今季のチーム始動日からボールを使ったメニューをこなすなど、退院後は順調な経過を見せてはいたが、低下した筋力のリカバリーを含めたリハビリを地道に続け、ようやく実戦復帰にこぎつけた。「トレーナーさんからは30分と言われていたけど、いけそうだったので45分やらせてもらいました」。そう晴れやかな顔で話す試合後の言葉が、エスクデロの完全復活が間近になってきた何よりの証だ。
ゲームでは、立ち上がりから激しいコンタクトプレーで持ち味のパワーを見せつけ、MFマティアス・カセラスの強烈なシュートを引き出し、鋭いキラーパスを見せるなど、何度もチャンスを創出した。「ちょっと(パスが)ズレた場面もあったので、(患部の)ひざにオイルをつけないと(笑)」。冗談も交えながら、約半年ぶりの実戦で得た好感触を口にする。
「自分がイメージしていたプレーは全部できている。すごくいい感覚。前を向いたときのスピードはもっと上げていかないといけないけど、それ以外のキープ力とかボールの感触とかは何も忘れていなかった。さすがにサッカー選手だなと思う(笑)。
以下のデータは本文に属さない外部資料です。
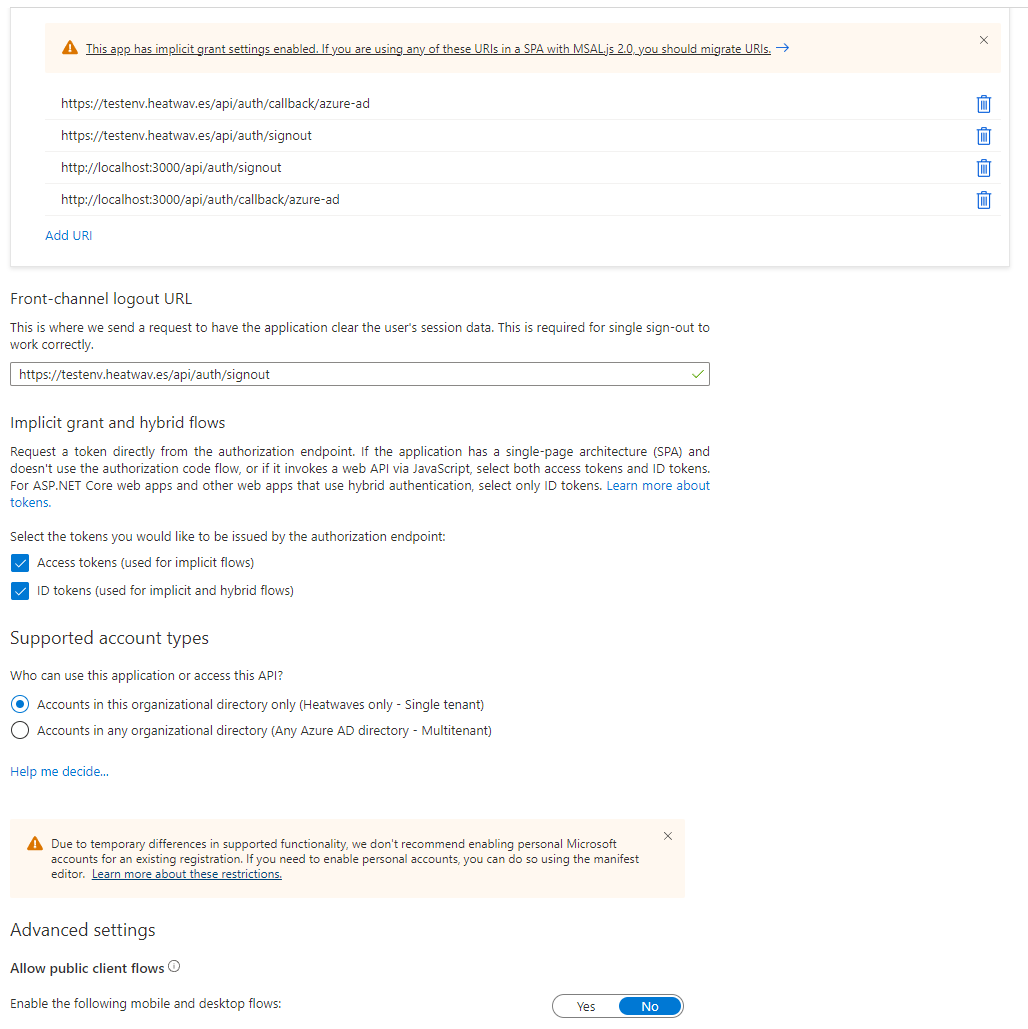Dismiss the implicit grant warning banner
The width and height of the screenshot is (1028, 1029).
coord(983,40)
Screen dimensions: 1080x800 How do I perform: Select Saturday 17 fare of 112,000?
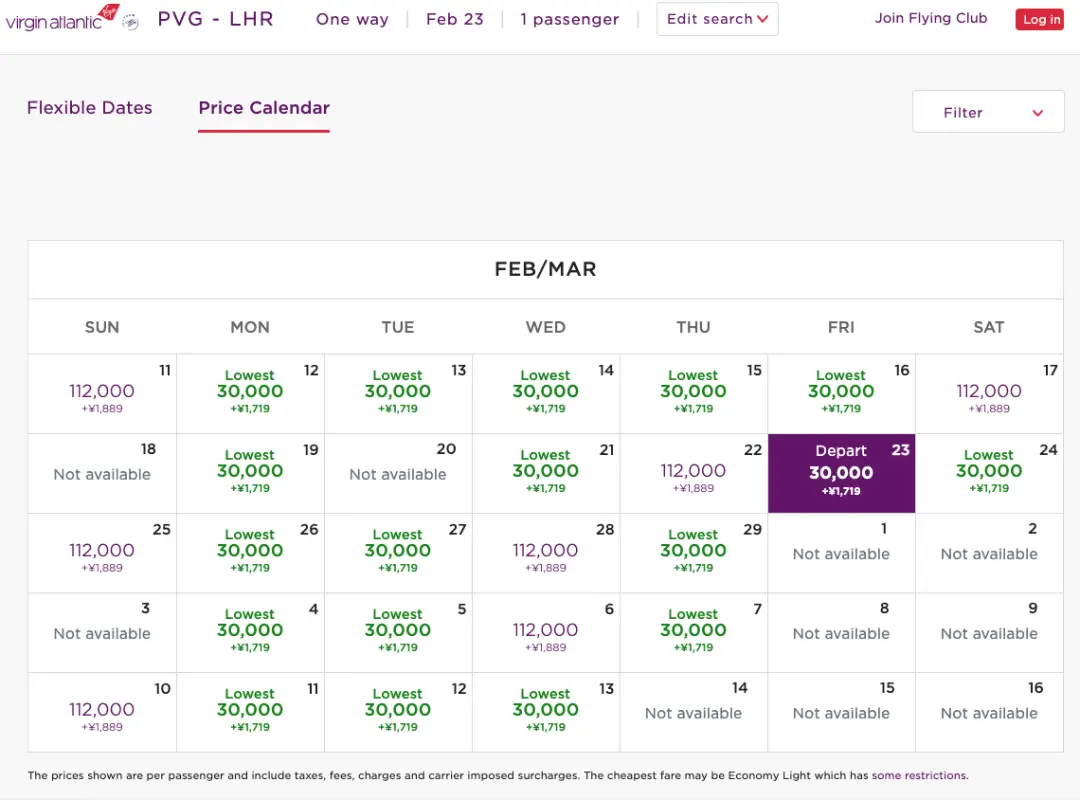pos(988,392)
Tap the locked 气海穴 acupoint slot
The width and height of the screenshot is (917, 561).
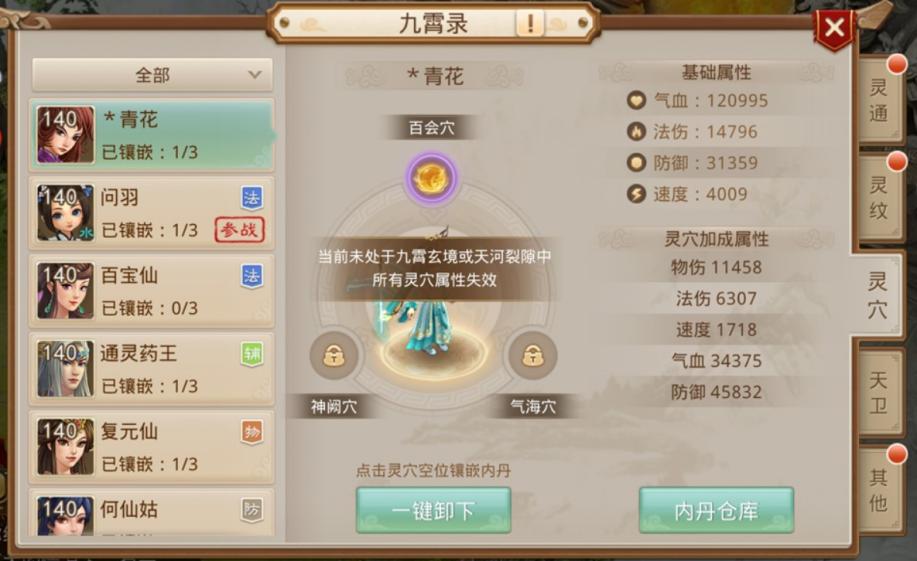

あとはしっかりとケアをして、これを保つこと」。
離脱期間が長かっただけに、久しぶりの実戦後のリバウンドも心配だが、本人は次節・讃岐戦での公式戦復帰も視野に入れている様子。「練習試合に45分出て、また2週間プレーできなかったら何の意味もない。しっかり準備をして、次の試合からメンバーに滑り込めるようにアピールしたい」と力を込める。
練習試合は1-2で近畿大に敗れた京都だが、この試合ではエスクデロをはじめ、カセラス、MF荻野広大、DF増川隆洋の負傷離脱組が一斉に実戦復帰している。現在J2・19位と開幕ダッシュには失敗したものの、反転攻勢の態勢は整いつつある。